Hal tersebut tentu prestasi membanggakan bagi Parikesit pribadi dan Unpad tentunya. Maklum University of Tokyo adalah perguruan tinggi berperingkat 20  dunia. Materi kuliah yang disampaikan di University of Tokyo merupakan bagian dari hasil kerja kerasnya dalam melakukan penelitian sejak tahun 1994 sampai dengan sekarang. Dari kesibukannya meneliti itu, telah banyak pula publikasi internasional berupa book chapter maupun jurnal ilmiah. Baginya meneliti adalah tantangan tersendiri sebagai seorang dosen dan itu yang dirasakannya selama menjadi dosen.
“Sebagai dosen kita tertantang untuk selalu meng-update diri dengan temuan-temuan hasil penelitian. Jadi isi kuliah itu merupakan hasil-hasil penelitian, tidak hanya teori. Dan itu menjadi kewajiban harusnya. Dengan publikasi hasil penelitian, itu bisa memperkaya bahan ajar,” paparnya.

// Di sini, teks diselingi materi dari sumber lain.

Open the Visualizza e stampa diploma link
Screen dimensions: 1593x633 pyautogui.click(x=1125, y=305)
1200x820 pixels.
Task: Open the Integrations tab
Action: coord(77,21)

Menurut Parikesit, dengan menggunakan teori-teori baru, mahasiswa juga akan terdorong untuk berkembang dan pendekatannya pun harus melalui diskusi bersama. Dengan diskusi, dapat mendorong mereka untuk menambah pengetahuan, kreativitas serta pengalaman.
Karena sudah berbeda generasi, mahasiswa sekarang mah harus dianggap teman. Jadi jangan selalu mengganggap kita lebih pintar dari mareka. Bedanya dosen dengan mahasiswa itu cuma semalam aja kok. Lebih baik diskusi bersama mereka,” tambah pria yang punya hobi bercocok tanam dan berternak tersebut.
Bapak beranak tiga ini, mengakui bahwa menjadi peneliti di Indonesia berbeda bila dibandingkan dengan yang terjadi di luar negeri. Selain dana penelitian yang tersedia dari universitas, para peneliti di sana tidak dibebani jabatan administrasi sehingga fokus menjalankan tugas pokoknya. Namun ditengah kesibukannya itu, Parikesit tidak lupa untuk meluangkan waktunya untuk istri dan ketiga anaknya. Semua kesibukannya itu tampak dinikmati olehnya karena Parikesit menerapkan konsep bermain dalam setiap kegiatannya.
“Sekarang sedang mencoba untuk lebih banyak meluangkan waktu untuk keluarga karena sering saya tinggal penelitian. Memang sibuk dan menyita waktu, tapi itu tidak membuat saya capek karena penelitian adalah hobi bagi saya. Research is fun!,” ungkapnya.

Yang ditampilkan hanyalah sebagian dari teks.